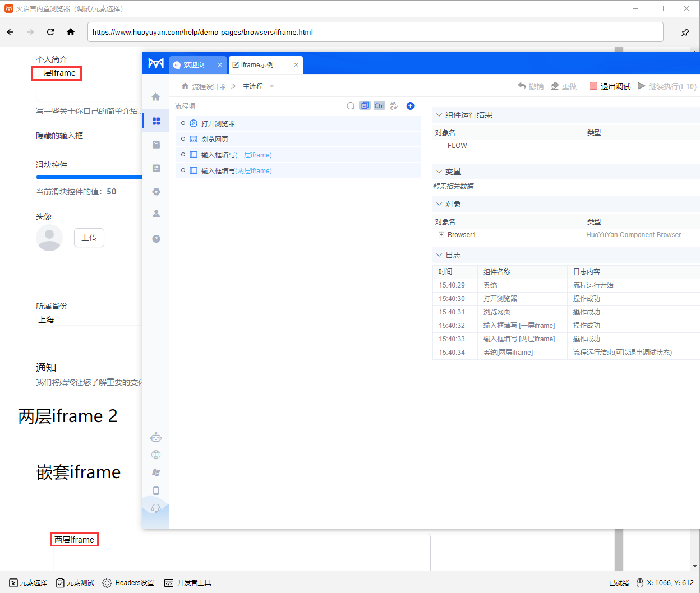Go to browser home page
This screenshot has width=700, height=593.
(x=71, y=32)
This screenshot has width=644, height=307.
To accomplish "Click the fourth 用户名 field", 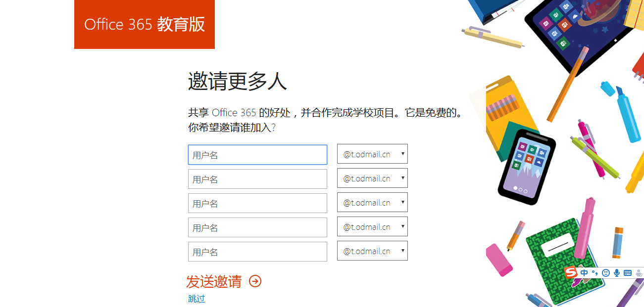I will pos(257,227).
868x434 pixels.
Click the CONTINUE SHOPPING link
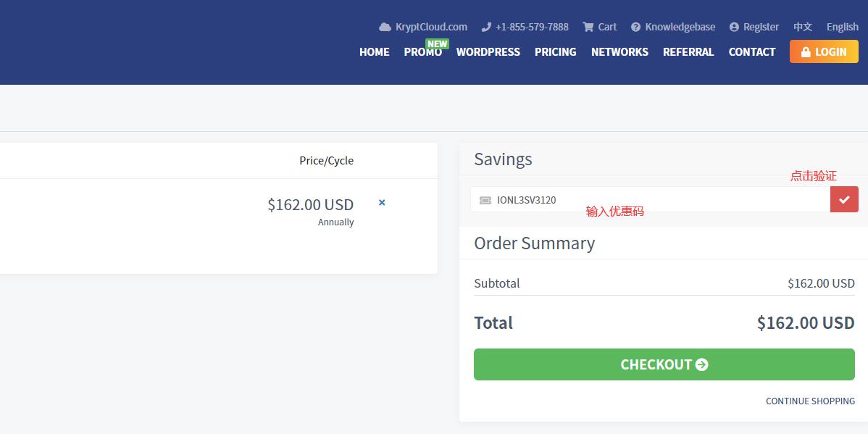pyautogui.click(x=811, y=401)
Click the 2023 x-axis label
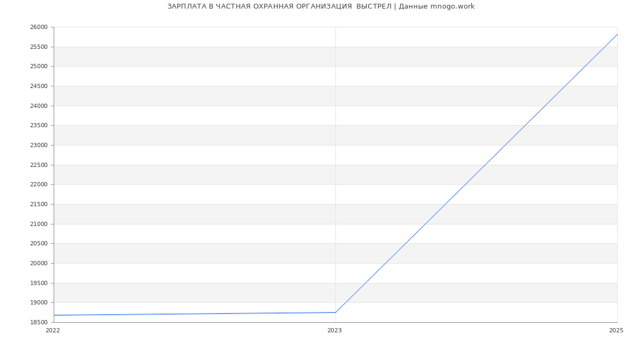 (334, 331)
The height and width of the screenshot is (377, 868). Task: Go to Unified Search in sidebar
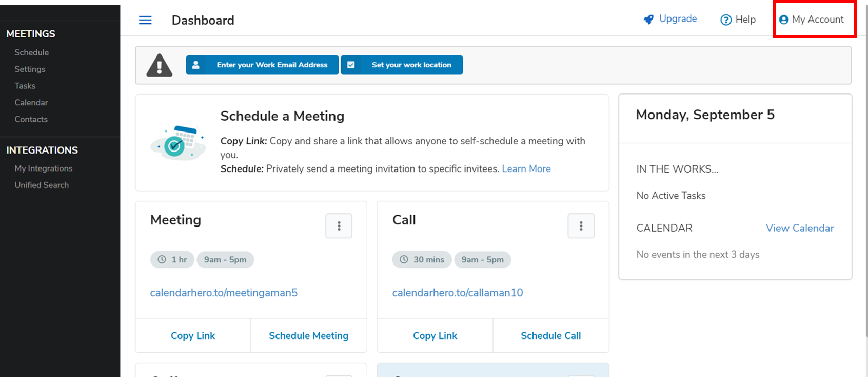click(x=42, y=185)
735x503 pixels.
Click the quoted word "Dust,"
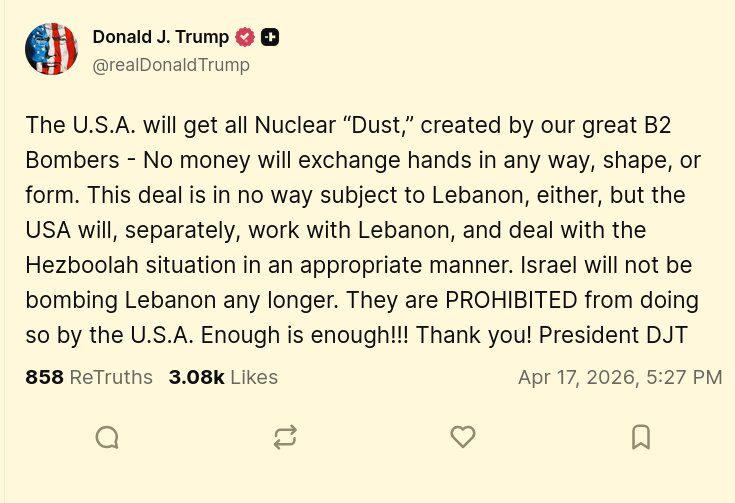coord(365,125)
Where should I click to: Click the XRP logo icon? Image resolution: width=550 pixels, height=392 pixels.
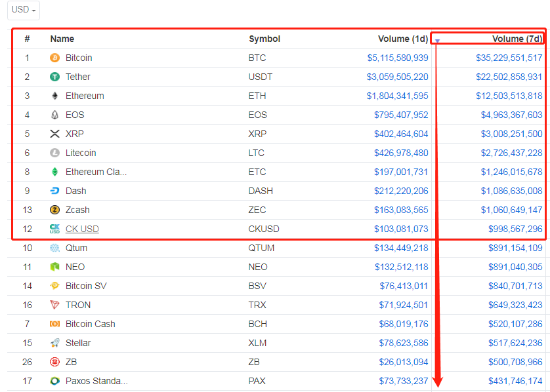pyautogui.click(x=54, y=134)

------------------------------------------------------------------------

> **ASSIGNMENT**: Starting with the line that contains "868x434 pixels.", reproduce every line to the end of the material above, both end lines included, exactly and with no pictures.

> **REPLY TO THE EXERCISE**:
868x434 pixels.
Click the CONTINUE SHOPPING link
pyautogui.click(x=811, y=401)
Click the 2023 x-axis label
 (334, 331)
The height and width of the screenshot is (377, 868). Task: Go to Unified Search in sidebar
click(x=42, y=185)
735x503 pixels.
Click the quoted word "Dust,"
coord(365,125)
Where should I click to: Click the XRP logo icon? Image resolution: width=550 pixels, height=392 pixels.
pyautogui.click(x=54, y=134)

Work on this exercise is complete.